Stem cells are used to grow long muscles by the use of extracellular matrixes. According to Parks an extracellular matrix (ECM) is a group of extracellular molecules which are usually secreted by the cells and offer both biochemical and structural reinforcement for the surrounding cells (10). Extracellular matrix is composed of an interlocking mesh of proteins and glycosaminoglycan in animals while in it is mainly composed of cellulose in plants. They are primarily found in the actin filaments of cytoskeletons. ECM’s play a great role in the process of repairing damaged tissues. Firstly, they provide a model integrity of form during the healing process and also the matrix molecules help in the control of cellular functions, mediate interactions between the cell and the matrix, and also serve as reservoirs and modulators of cytokines and actions of growth factors. The stem cells help in the repair of the damaged tissues by acting as a mechanism for support in which the stem cells can be exploited to help in the promotion of the complete repair of tissues and avoid any form of bad fibrosis.

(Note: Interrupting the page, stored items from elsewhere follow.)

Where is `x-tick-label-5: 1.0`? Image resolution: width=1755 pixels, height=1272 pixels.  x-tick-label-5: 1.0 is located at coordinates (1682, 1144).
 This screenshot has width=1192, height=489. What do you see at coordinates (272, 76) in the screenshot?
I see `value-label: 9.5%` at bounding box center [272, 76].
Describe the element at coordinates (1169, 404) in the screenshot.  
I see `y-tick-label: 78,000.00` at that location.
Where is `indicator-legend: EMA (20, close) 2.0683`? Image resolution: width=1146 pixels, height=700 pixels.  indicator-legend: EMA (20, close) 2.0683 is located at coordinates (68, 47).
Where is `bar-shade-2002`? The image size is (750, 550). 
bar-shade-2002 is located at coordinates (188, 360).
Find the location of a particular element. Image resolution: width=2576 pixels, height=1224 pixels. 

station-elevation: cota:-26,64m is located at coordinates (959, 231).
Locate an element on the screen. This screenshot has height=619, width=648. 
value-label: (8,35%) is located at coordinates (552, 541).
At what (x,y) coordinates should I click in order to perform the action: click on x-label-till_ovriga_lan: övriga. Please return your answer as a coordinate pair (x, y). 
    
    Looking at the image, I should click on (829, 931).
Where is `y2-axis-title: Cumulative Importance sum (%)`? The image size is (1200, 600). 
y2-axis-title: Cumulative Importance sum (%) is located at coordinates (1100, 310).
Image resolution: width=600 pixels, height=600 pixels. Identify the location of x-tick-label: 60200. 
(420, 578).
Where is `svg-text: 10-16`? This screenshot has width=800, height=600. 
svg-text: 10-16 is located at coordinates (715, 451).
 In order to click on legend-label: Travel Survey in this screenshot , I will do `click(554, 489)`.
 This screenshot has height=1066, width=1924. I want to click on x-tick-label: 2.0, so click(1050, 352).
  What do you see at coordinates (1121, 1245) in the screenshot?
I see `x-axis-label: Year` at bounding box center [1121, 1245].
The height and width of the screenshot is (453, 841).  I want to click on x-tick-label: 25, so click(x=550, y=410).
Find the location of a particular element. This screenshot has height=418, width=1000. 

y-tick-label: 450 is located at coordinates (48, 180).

In the recent past, the knowledge on stem cells has been used to grow human organs in the laboratory. According to the New York Films Media Group, some examples of human body parts that are developed in the laboratory include the mini-heart, mini-kidney, the fallopian tube, mini-stomach, vaginas, esophagus, ear and the urethra (23). The advantage of using the grown laboratory organ over the traditional organ donation is that it does not require loads of toxic drugs to suppress the immune system so that it can accept the transplanted organ unlike in the traditional organ donation. The other advantage of growing organs in the laboratory is that organs that cannot be transplanted from one person to the other such as the heart can be made and given to people unlike in the traditional organ donation where organs such as the liver, brain and the heart cannot be transplanted.
Cell Stem Cell. Cambridge, MA: Cell Press, 2007. Internet resource.
How to Build a Beating Heart. New York, N.Y: Films Media Group, 2010. Internet resource.
Parks, William C, and Robert P. Mecham. Extracellular Matrix Degradation. Berlin: Springer, 2011. Internet resource.